Regulation of Ca²⁺ homeostasis is essential for neuronal function and its survival. Recent data suggest that TRPC1 function as the endogenous store-mediated Ca²⁺ entry channel in dopaminergic cells, and loss of TRPC1 function leads to neurodegeneration; however, its regulation is not fully identified. Here we provide evidence that the sigma 1 receptor contributes to the loss of dopaminergic cells by blocking TRPC1-mediated Ca²⁺ entry. Importantly, downregulation of sigma 1 receptor expression significantly decreased neurotoxin-induced loss of dopaminergic cells as measured by MTT assays and caspase activity was also inhibited. Importantly, sigma 1 receptor inhibited TRPC1-mediated Ca²⁺ entry and silencing of sigma 1 receptor significantly restored store-dependent Ca²⁺ influx. Although co-immunoprecipitation failed to show an interaction between the TRPC1 and sigma 1 receptor, store depletion promoted a decrease in the sigma 1 receptor-STIM1 association. Neurotoxin-induced loss of Ca²⁺ entry was significantly restored in cells that had decreased sigma 1 receptor expression. Furthermore, TRPC1 or STIM1 silencing inhibited store-mediated Ca²⁺ entry, which was further increased upon the downregulation of the sigma 1 receptor expression. TRPC1 silencing prevented the increased neuroprotection and caspase activity observed upon the downregulation of sigma 1 receptor. Finally, sigma 1 receptor activation also significantly decreased TRPC1-mediated Ca²⁺ entry and lead to an increase in neurodegeneration. In contrast, addition of sigma 1 receptor antagonist prevented neurotoxin-induced neurodegeneration and facilitated TRPC1-mediated Ca²⁺ influx. Together these results suggest that the sigma 1 receptor is involved in the inhibition of TRPC1- mediated Ca²⁺ entry, which leads to the degeneration in the dopaminergic cells, and prevention of sigma 1 receptor function could protect neuronal cell death as observed in Parkinson’s disease.
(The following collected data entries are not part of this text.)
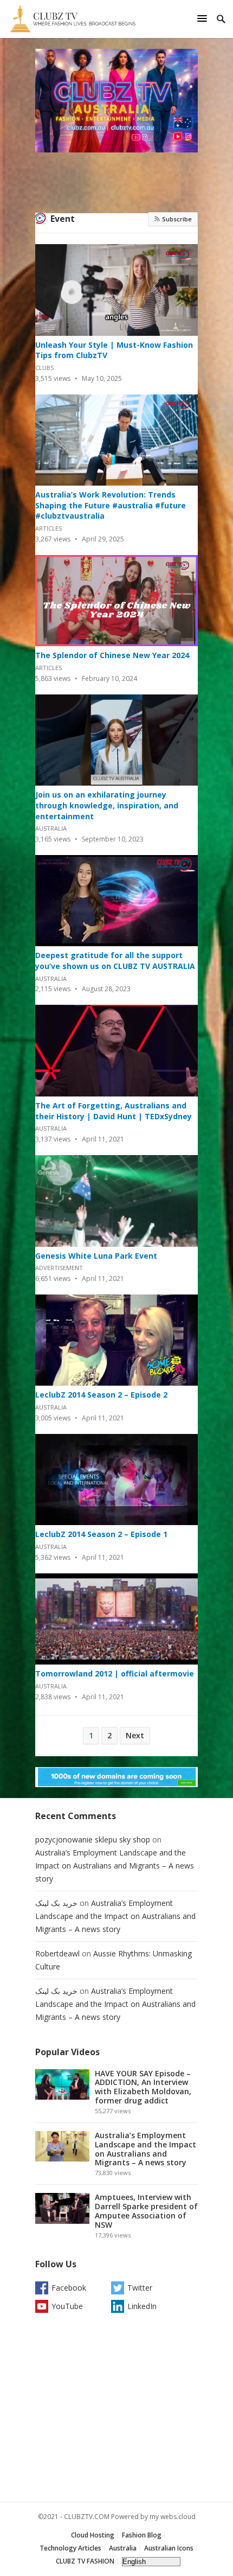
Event (62, 219)
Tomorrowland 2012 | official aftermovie (114, 1673)
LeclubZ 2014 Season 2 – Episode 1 (101, 1534)
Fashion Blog (141, 2535)
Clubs (44, 368)
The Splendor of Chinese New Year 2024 (112, 655)
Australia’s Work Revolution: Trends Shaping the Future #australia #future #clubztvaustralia (110, 505)
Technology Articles (70, 2548)
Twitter (139, 2287)
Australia (51, 828)
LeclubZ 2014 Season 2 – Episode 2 (101, 1394)
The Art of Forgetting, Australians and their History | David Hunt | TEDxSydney (113, 1110)
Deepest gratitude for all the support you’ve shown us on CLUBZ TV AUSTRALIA (115, 960)
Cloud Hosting (92, 2535)
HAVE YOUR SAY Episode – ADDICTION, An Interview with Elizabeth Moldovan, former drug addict (143, 2087)
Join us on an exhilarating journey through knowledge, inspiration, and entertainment (106, 805)
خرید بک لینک (56, 1903)
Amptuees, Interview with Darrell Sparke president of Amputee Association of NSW (146, 2210)
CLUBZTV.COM (86, 2516)
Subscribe (176, 219)
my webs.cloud (173, 2516)
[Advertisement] (116, 2410)
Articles (48, 528)
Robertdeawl (57, 1953)
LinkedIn (142, 2306)
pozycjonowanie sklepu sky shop (92, 1839)
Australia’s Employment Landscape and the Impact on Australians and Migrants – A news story (114, 1865)
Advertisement (59, 1268)
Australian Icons (168, 2548)
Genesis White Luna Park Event (96, 1256)
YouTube (67, 2306)
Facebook (68, 2287)
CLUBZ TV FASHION (85, 2561)
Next (135, 1735)
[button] (203, 18)
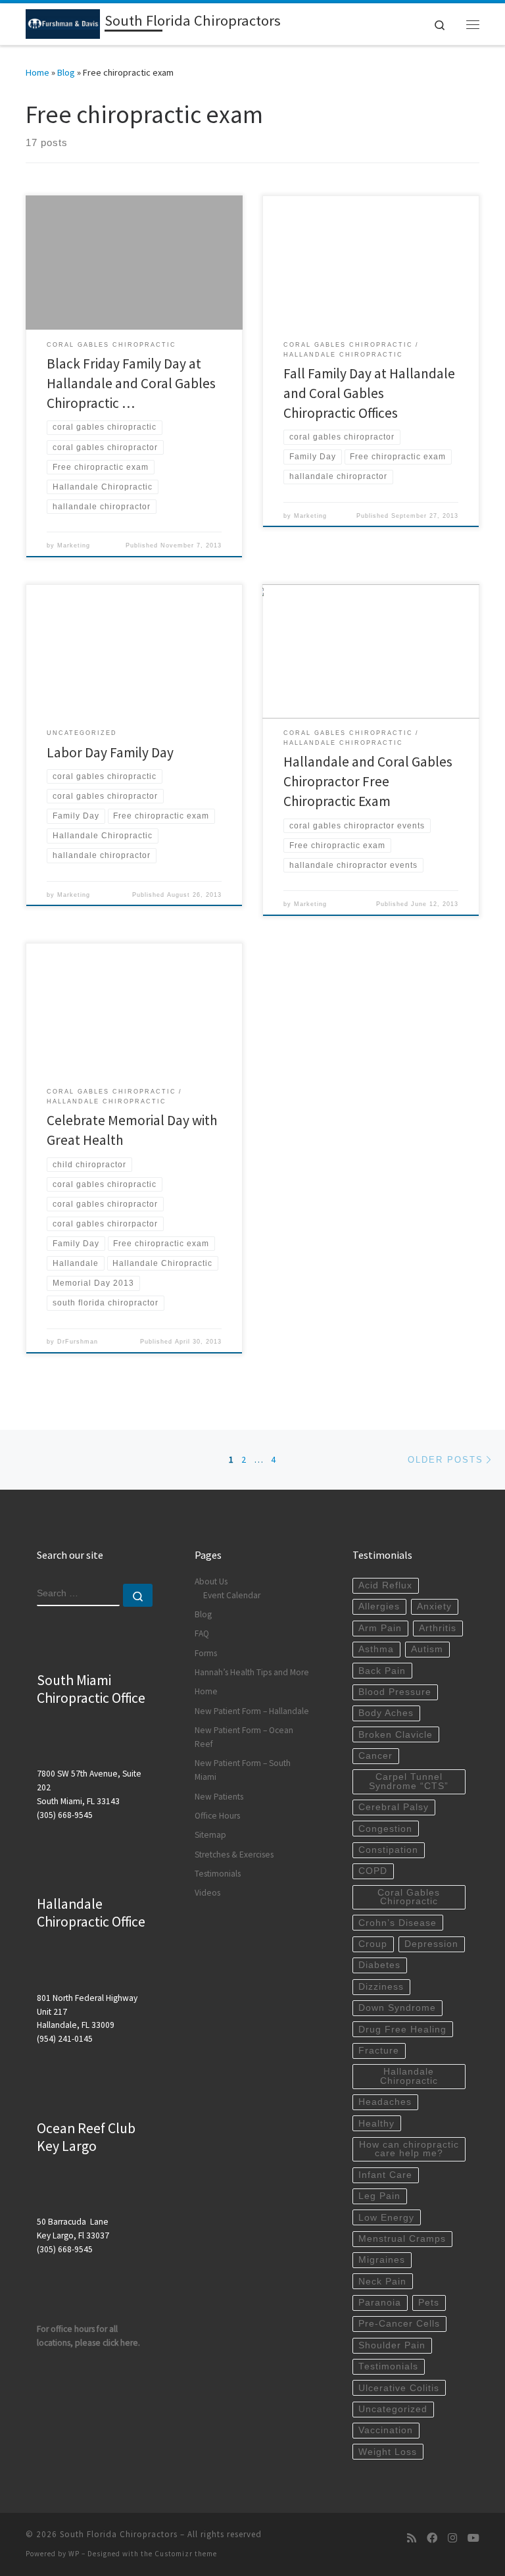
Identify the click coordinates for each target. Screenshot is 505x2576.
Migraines (381, 2260)
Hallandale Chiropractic (409, 2076)
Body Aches (386, 1713)
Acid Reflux (385, 1585)
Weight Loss (387, 2452)
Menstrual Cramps (402, 2239)
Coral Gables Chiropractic (408, 1897)
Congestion (385, 1829)
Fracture (378, 2051)
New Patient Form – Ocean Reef (244, 1737)
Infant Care (385, 2175)
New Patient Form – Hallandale (252, 1711)
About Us (211, 1581)
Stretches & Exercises (234, 1854)
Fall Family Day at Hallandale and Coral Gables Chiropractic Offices (369, 393)
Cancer (375, 1756)
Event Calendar (231, 1595)
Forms (206, 1653)
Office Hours (217, 1815)
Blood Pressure (394, 1692)
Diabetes (379, 1965)
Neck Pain (382, 2281)
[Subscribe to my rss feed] (411, 2538)
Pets (428, 2303)
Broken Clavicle (395, 1735)
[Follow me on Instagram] (452, 2538)
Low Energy (386, 2218)
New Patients (219, 1796)
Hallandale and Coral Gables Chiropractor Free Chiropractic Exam (367, 781)
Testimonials (218, 1873)
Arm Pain (380, 1628)
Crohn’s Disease (397, 1923)
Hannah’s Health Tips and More (252, 1672)
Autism (427, 1649)
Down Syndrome (397, 2008)
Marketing (73, 545)
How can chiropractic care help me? (409, 2149)
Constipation (388, 1850)
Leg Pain (379, 2196)
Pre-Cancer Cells (399, 2324)
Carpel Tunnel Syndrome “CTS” (408, 1781)
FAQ (202, 1633)
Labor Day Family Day (110, 752)
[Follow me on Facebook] (432, 2538)
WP (74, 2553)
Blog (66, 72)
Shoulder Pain (391, 2345)
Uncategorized (392, 2409)
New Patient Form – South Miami (243, 1769)
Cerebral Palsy (393, 1807)
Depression (431, 1944)
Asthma (376, 1649)
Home (37, 72)
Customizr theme (186, 2553)
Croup (372, 1944)
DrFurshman (77, 1341)
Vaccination (385, 2430)
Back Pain (382, 1671)
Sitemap (210, 1834)
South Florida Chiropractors (119, 2534)
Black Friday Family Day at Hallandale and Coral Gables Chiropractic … (131, 383)
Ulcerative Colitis (398, 2388)
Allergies (379, 1606)
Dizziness (381, 1987)
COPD (372, 1871)
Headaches (385, 2102)
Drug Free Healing (402, 2029)
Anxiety (434, 1606)
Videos (207, 1892)
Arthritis (437, 1628)
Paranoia (379, 2303)
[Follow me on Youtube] (473, 2538)
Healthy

Ca ²⁺稳态的调节对于神经元功能及其生存至关重要。最近的数据表明，TRPC1 在多巴胺能细胞中充当内源性存储介导的 Ca ²⁺进入通道，TRPC1 功能的丧失会导致神经变性。然而，其监管尚未完全确定。在这里，我们提供的证据表明，sigma 1 受体通过阻断 TRPC1 介导的 Ca ²⁺进入而导致多巴胺能细胞的损失。重要的是，通过 MTT 测定测量，sigma 1 受体表达下调显着减少了神经毒素诱导的多巴胺能细胞损失，并且 caspase 活性也受到抑制。重要的是，sigma 1 受体抑制 TRPC1 介导的 Ca ²⁺进入，并且 sigma 1 受体的沉默显着恢复了储存依赖性 Ca ²⁺流入。尽管免疫共沉淀未能显示 TRPC1 和 sigma 1 受体之间的相互作用，但储存耗尽促进了 sigma 1 受体-STIM1 关联的减少。在 sigma 1 受体表达降低的细胞中，神经毒素诱导的 Ca ²⁺进入丧失显着恢复。此外，TRPC1 或 STIM1 沉默抑制了钙池介导的 Ca ²⁺内流，这种作用在 sigma 1 受体表达下调后进一步增加。 TRPC1 沉默阻止了在 sigma 1 受体下调时观察到的神经保护和 caspase 活性的增加。最后，sigma 1 受体激活还显着减少 TRPC1 介导的 Ca ²⁺进入，并导致神经变性增加。 相反，添加 sigma 1 受体拮抗剂可防止神经毒素诱导的神经变性并促进 TRPC1 介导的 Ca ²⁺流入。这些结果共同表明，sigma 1 受体参与抑制 TRPC1 介导的 Ca ²⁺进入，从而导致多巴胺能细胞变性，并且预防 sigma 1 受体功能可以保护神经元细胞死亡，如帕金森病中观察到的那样。